Il a aussitôt renvoyé le compositeur espagnol, ce qui a permis à Garvarentz d'écrire sa première musique de film importante. Ensuite j'en ai fait une chanson intitulée La Marche des anges. Voilà comment est née cette musique…
V.P : Pour un coup d’essai, ce fut un coup de maître…
C.A : Ensuite, Georges n'a plus arrêté d'écrire pour le cinéma. Il a composé pour une centaine de films, en Italie, en France, aux Etats-Unis, dont Les Bonnes causes avec Bourvil, Le Tonnerre de dieu avec Gabin, Le Tatoué avec de Funès et Gabin, Pétain avec Jean Yanne, une vingtaine de films dans lesquels je jouais et j’ai écrit quasiment toutes mes chansons de films avec lui. Il faisait partie du "Top 10" des meilleurs compositeurs français et il adorait faire de la musique pour le cinéma.
V.P : Qu’est-ce qui vous plaisait particulièrement dans ses mélodies ?
C.A : Je lui trouvais une sorte de lyrisme italien. Garvarentz avait vécu en Italie et ça l’avait marqué. Dans son enfance, ses parents avaient émigrés en Autriche et quand Hitler est arrivé, il a bien failli partir avec les jeunes allemands en culottes courtes…Heureusement, la famille a décidé de fuir à temps et ils sont passés par l’Italie où ils sont restés quelques temps. Là, avec son père était compositeur et poète, il s’est imprégné de musique et un peu plus tard, ils sont arrivés en France.

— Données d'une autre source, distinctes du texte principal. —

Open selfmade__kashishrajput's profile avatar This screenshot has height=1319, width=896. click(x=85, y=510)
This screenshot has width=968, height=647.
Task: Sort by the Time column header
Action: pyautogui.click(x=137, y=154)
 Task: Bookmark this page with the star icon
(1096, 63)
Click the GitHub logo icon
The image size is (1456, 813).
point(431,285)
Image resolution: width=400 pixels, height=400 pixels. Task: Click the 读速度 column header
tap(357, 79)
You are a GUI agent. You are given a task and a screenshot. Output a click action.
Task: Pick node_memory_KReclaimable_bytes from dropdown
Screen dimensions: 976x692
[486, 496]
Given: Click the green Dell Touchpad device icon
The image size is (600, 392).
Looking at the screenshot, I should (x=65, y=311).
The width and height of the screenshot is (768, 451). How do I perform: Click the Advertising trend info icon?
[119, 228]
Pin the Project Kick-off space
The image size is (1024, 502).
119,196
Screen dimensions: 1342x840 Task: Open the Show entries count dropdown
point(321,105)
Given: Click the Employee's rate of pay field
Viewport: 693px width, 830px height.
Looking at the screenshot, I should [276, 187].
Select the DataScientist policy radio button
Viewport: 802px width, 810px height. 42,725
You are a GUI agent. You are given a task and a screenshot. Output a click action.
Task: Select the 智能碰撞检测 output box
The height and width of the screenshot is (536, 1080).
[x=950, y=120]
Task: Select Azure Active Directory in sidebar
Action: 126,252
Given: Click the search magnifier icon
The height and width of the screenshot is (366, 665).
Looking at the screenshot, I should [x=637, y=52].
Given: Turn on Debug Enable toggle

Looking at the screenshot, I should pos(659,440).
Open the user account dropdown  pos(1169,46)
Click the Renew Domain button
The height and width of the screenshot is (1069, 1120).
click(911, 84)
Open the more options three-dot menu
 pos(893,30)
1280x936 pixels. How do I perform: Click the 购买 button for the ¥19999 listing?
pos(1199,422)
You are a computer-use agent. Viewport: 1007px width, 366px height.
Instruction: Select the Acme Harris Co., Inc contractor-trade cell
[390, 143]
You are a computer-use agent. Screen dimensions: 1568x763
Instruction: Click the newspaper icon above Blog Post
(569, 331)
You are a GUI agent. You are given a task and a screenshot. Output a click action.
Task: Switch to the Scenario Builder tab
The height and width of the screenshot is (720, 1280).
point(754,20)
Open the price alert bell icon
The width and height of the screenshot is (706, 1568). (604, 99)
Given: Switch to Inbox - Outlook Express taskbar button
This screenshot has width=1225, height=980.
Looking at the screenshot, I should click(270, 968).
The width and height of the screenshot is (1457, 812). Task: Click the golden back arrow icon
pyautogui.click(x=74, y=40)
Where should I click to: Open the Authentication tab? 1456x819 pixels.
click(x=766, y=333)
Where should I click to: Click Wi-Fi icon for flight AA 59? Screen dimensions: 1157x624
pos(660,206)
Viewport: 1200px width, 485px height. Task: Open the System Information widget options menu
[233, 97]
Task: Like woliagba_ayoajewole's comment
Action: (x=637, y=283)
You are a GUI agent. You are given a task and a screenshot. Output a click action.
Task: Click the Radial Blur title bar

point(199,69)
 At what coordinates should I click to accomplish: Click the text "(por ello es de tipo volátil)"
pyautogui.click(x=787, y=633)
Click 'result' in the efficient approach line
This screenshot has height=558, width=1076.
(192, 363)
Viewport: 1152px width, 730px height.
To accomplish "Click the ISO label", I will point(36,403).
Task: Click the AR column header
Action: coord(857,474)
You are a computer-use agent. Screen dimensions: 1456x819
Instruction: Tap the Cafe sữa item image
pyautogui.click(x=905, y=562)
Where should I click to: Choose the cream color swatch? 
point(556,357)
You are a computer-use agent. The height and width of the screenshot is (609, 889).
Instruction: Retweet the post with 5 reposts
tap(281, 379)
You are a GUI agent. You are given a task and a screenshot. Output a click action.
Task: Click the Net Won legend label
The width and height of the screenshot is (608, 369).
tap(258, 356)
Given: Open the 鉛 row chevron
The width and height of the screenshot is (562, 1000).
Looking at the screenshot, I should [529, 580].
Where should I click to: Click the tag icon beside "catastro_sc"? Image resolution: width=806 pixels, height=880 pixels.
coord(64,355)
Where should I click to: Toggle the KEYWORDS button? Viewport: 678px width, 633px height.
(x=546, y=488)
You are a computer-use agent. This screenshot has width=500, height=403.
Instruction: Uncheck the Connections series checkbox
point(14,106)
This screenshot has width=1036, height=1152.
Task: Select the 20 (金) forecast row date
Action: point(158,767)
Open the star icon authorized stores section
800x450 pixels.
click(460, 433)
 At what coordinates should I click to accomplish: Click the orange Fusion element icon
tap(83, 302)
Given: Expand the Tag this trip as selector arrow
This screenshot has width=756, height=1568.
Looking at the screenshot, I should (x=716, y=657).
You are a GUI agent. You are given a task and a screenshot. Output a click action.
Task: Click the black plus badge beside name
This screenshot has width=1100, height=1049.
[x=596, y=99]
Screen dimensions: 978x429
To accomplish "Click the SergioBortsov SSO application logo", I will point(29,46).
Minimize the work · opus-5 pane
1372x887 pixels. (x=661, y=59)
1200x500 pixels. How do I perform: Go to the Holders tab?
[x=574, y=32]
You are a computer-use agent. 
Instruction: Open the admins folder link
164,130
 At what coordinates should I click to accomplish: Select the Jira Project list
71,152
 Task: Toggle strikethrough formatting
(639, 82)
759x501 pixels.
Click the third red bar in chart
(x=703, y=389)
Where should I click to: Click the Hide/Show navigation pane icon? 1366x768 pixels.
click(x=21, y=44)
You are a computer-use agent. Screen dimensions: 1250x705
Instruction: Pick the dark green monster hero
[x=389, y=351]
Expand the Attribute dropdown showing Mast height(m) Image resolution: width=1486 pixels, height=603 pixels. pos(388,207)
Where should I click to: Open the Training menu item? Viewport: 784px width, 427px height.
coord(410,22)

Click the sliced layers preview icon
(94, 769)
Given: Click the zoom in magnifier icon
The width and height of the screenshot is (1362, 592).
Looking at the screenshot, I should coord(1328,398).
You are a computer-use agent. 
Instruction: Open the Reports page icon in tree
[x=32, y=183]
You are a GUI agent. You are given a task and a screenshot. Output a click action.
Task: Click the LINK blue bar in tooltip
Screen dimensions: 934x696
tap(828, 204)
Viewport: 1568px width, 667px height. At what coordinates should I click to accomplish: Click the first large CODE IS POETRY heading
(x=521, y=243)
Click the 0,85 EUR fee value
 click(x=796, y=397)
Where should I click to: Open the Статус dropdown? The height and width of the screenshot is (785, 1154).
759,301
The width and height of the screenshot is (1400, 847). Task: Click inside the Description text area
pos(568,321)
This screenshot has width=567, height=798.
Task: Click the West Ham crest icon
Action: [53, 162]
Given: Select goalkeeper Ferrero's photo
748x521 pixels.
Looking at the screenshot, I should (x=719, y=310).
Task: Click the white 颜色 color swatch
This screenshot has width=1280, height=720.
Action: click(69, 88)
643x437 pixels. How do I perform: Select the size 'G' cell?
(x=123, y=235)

Il a très vite eu du succès, c’est lui qui a écrit la musique de la fameuse chanson Daniela pour Eddy Mitchell et ses Chaussettes noires. Quand il est arrivé chez moi, il avait déjà un catalogue mais moi j’étais d’une autre époque… Georges Garvarentz était plus ancré dans son époque que moi.
V.P : Durant votre spectacle au Palais des Congrès en 1994, vous avez rendu un vibrant hommage à Georges Garvarentz
C.A : Oui, j’ai expliqué au public que Garvarentz était mon beau-frère, mon complice, mon ami et que pendant près de trente ans, nous avions écrit nombre de chansons ensemble dont certaines furent de grands succès. Il venait de nous quitter l’année précédente et alors qu’il était à l’hôpital, je lui avais fait porter un clavier parce que je sais que les compositeurs sont comme les poètes, ils aiment s’exprimer jusqu’à leur dernier souffle. Evidemment, je lui avais aussi laissé un texte, c’est la dernière chanson que nous avons faite ensemble, elle s’appelle Ton doux visage et je l’interprétais sur scène. Je crois que le public était très ému de connaître l’origine de cette chanson particulière.
V.P : Charles, il y a une chanson que j’adore dont vous avez écrit paroles et musique et qui est "presque" une chanson de film, c’est Mourir d’aimer.
C.A : Mourir d’aimer, je l’ai écrite au moment du drame de Gabrielle Russier et j’avais été très choqué que cette femme professeur en arrive à se suicider en attendant son jugement, suite à une liaison amoureuse avec un de ses élèves. Donc, j’avais écrit la chanson avant qu’André Cayatte avec qui j’avais tourné Le Passage du Rhin, n’en fasse un film très poignant avec Annie Girardot. En toute logique ma chanson aurait pu faire partie du film mais Louiguy, le musicien attitré de Cayatte ne voulait pas d’un autre compositeur. C’est dommage mais nous nous connaissions bien et ça n’a pas posé de problème mais pourtant, dans certaines versions étrangères du film dont les versions italiennes et américaines, je ne sais pas par quel tout de passe-passe, on y entend ma chanson. J'aurais aimé écrire encore plus pour le cinéma, même si je le répète, ce n'est pas un exercice facile.